[Saved entries]
☆ ☆ ☆

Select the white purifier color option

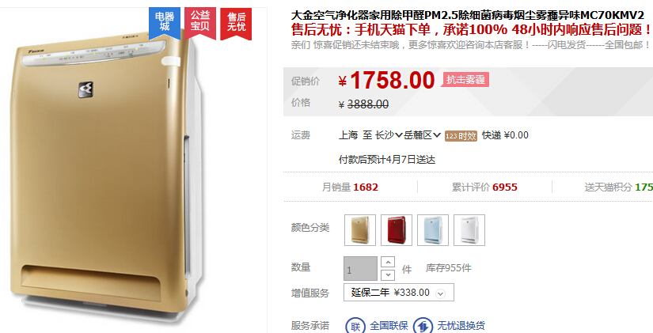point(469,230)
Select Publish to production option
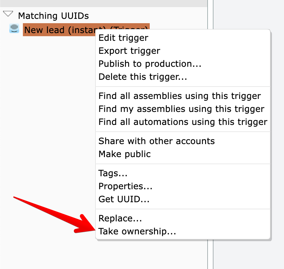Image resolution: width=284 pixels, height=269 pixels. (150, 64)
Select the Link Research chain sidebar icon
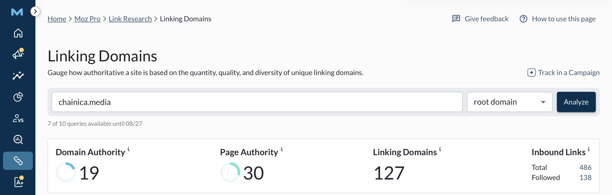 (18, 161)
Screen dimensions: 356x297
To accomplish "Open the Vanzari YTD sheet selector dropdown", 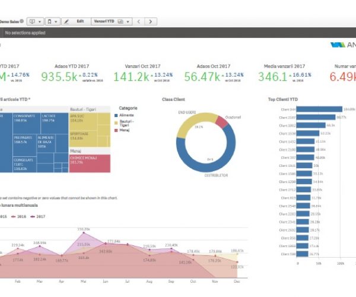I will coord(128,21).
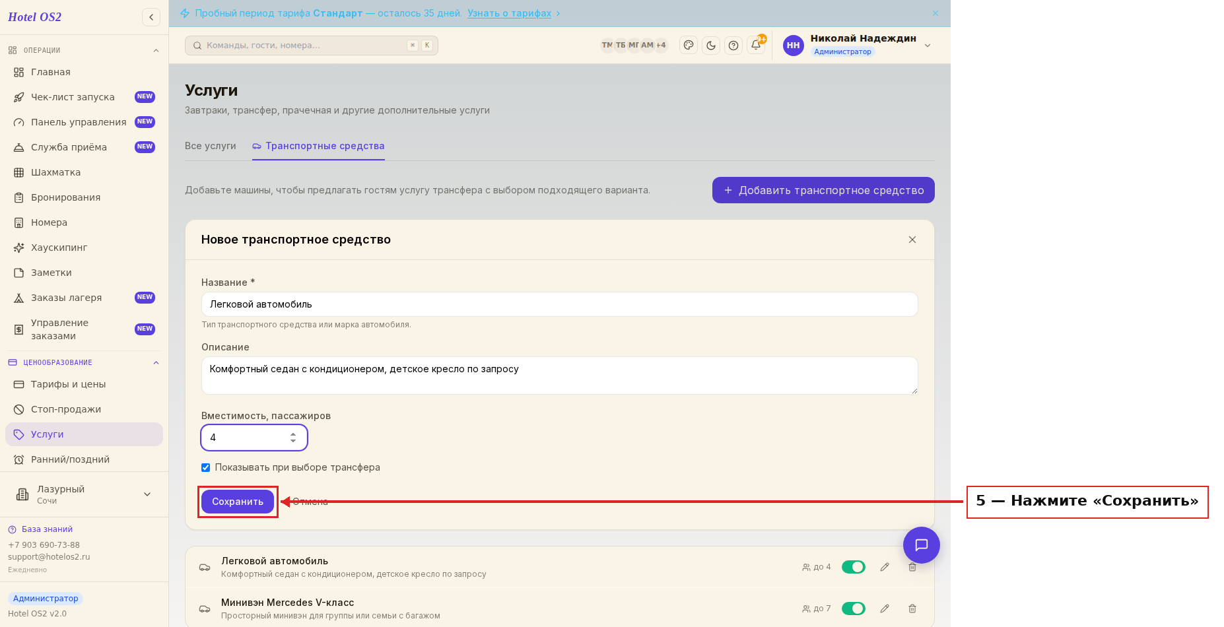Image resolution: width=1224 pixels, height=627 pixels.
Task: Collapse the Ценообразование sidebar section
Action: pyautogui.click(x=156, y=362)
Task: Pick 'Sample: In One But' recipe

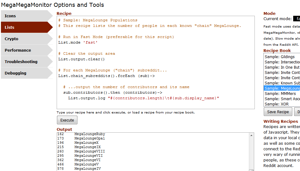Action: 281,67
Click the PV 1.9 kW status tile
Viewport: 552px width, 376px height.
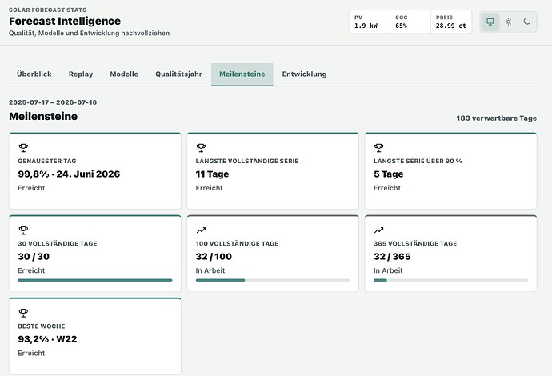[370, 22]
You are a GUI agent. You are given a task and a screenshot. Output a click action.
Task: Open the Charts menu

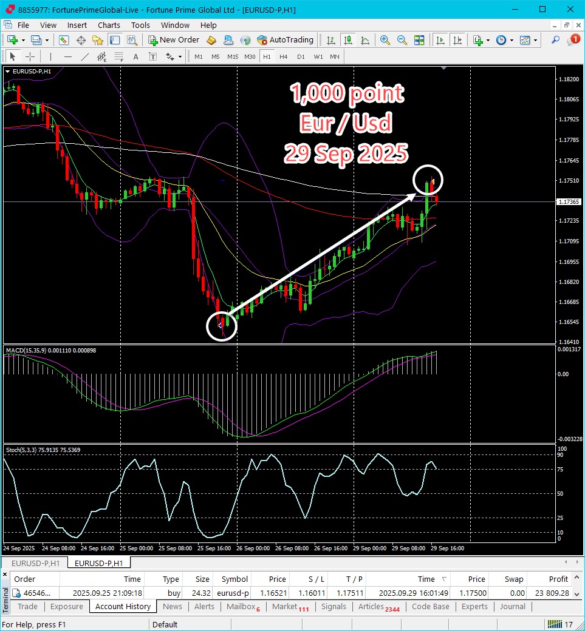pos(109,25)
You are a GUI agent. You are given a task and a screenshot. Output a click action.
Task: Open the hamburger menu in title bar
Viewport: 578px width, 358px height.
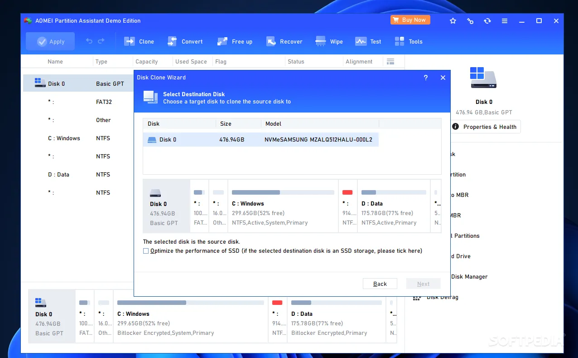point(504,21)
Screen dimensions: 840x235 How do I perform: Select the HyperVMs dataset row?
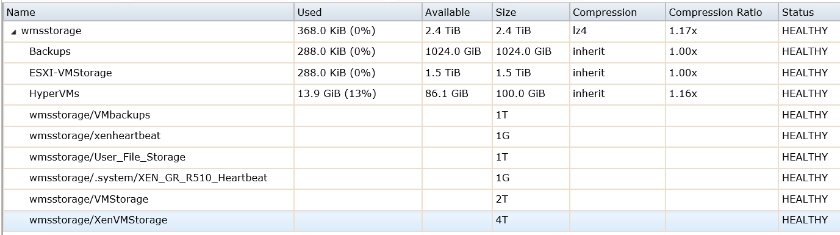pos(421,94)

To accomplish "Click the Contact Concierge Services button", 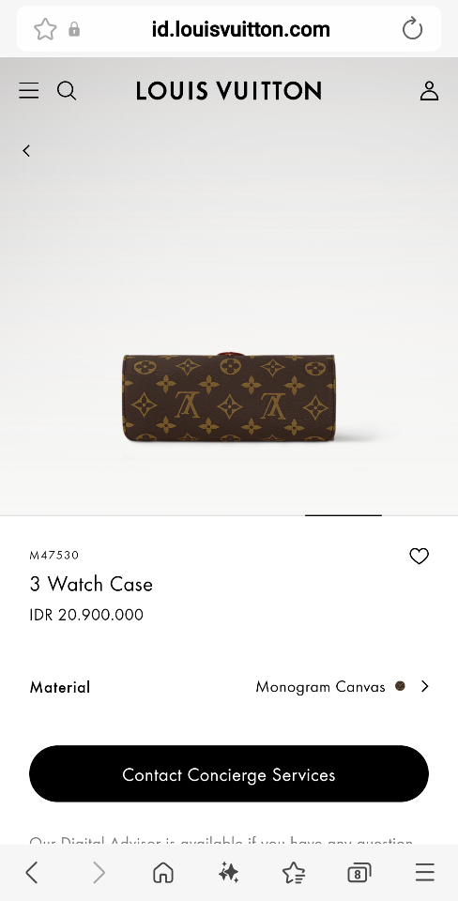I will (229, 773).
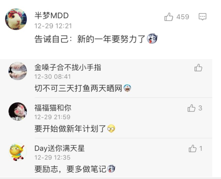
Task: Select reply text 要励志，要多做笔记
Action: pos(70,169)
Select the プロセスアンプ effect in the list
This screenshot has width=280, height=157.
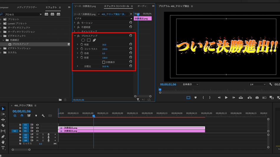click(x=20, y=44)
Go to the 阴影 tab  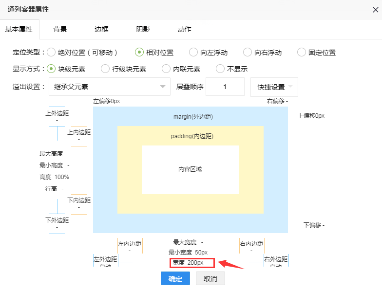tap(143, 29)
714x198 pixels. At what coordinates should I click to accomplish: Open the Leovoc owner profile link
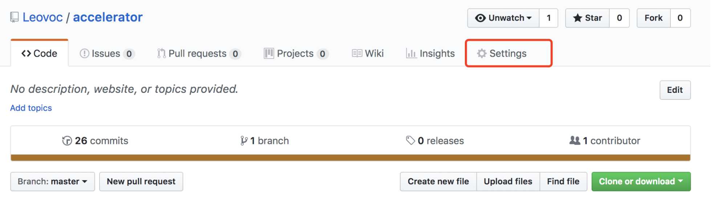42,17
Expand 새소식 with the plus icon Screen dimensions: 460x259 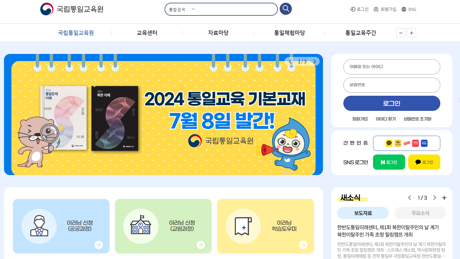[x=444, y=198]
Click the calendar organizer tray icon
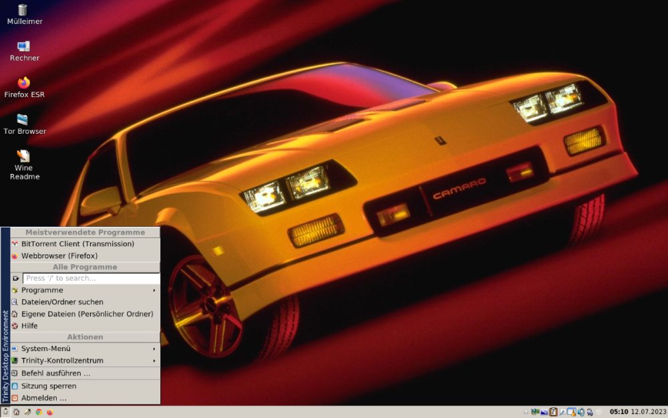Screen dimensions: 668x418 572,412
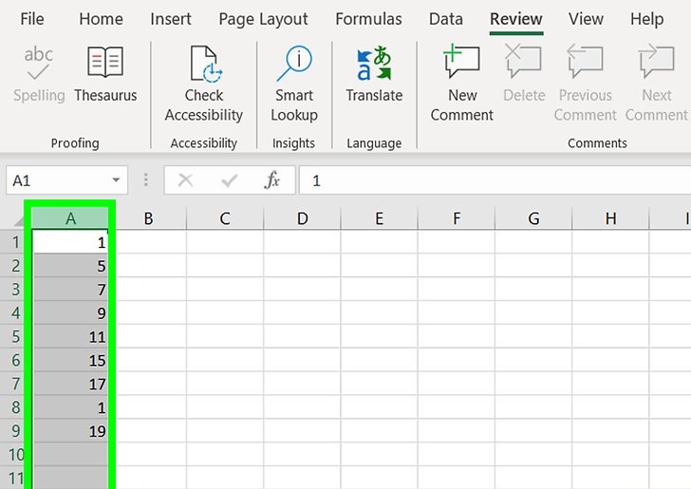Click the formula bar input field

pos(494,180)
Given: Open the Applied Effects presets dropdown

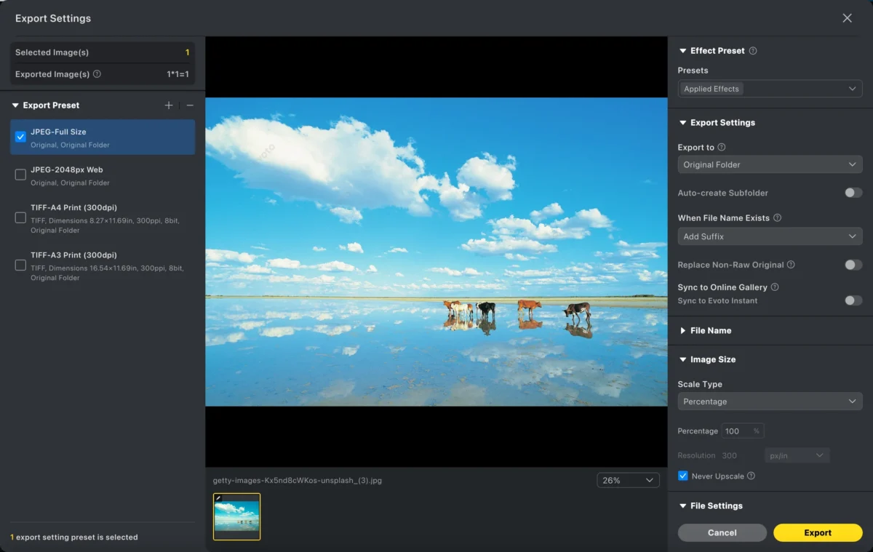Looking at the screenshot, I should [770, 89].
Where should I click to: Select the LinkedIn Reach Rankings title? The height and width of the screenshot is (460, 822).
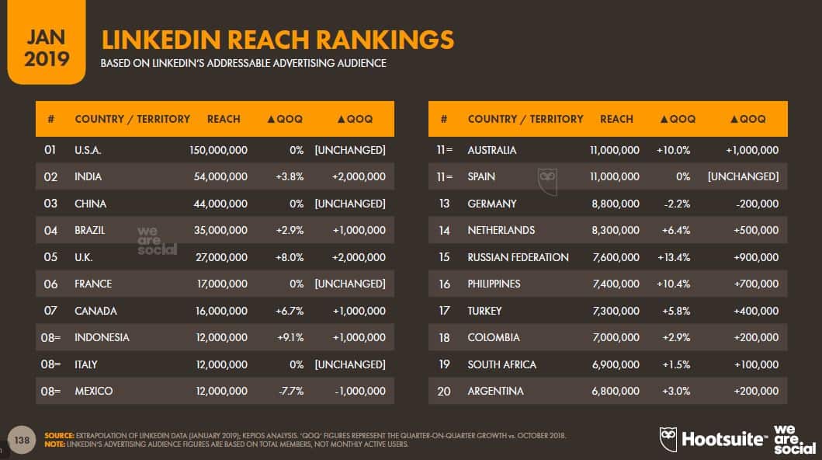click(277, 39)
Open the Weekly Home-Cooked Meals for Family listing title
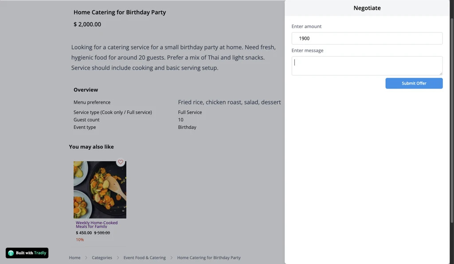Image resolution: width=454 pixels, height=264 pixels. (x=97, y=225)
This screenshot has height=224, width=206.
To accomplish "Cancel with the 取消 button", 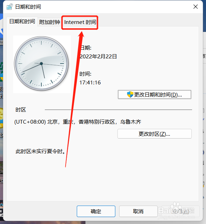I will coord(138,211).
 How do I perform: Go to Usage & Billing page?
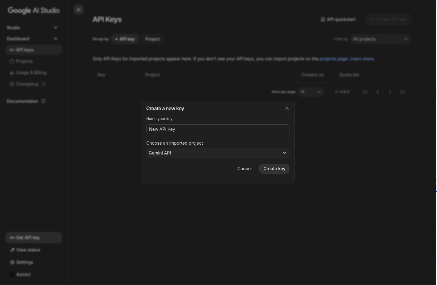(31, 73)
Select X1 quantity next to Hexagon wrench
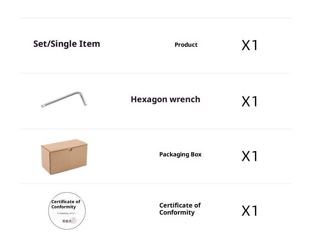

☆ ☆ ☆

Work to be completed: Exact copy, no pictures. Write out the lines in the entries above, starting with the line with "Select the Link Research chain sidebar icon" and going on through the line with "Screen dimensions: 356x297", keeping both.

Answer to the exercise:
Select the Link Research chain sidebar icon
 (18, 161)
Screen dimensions: 356x297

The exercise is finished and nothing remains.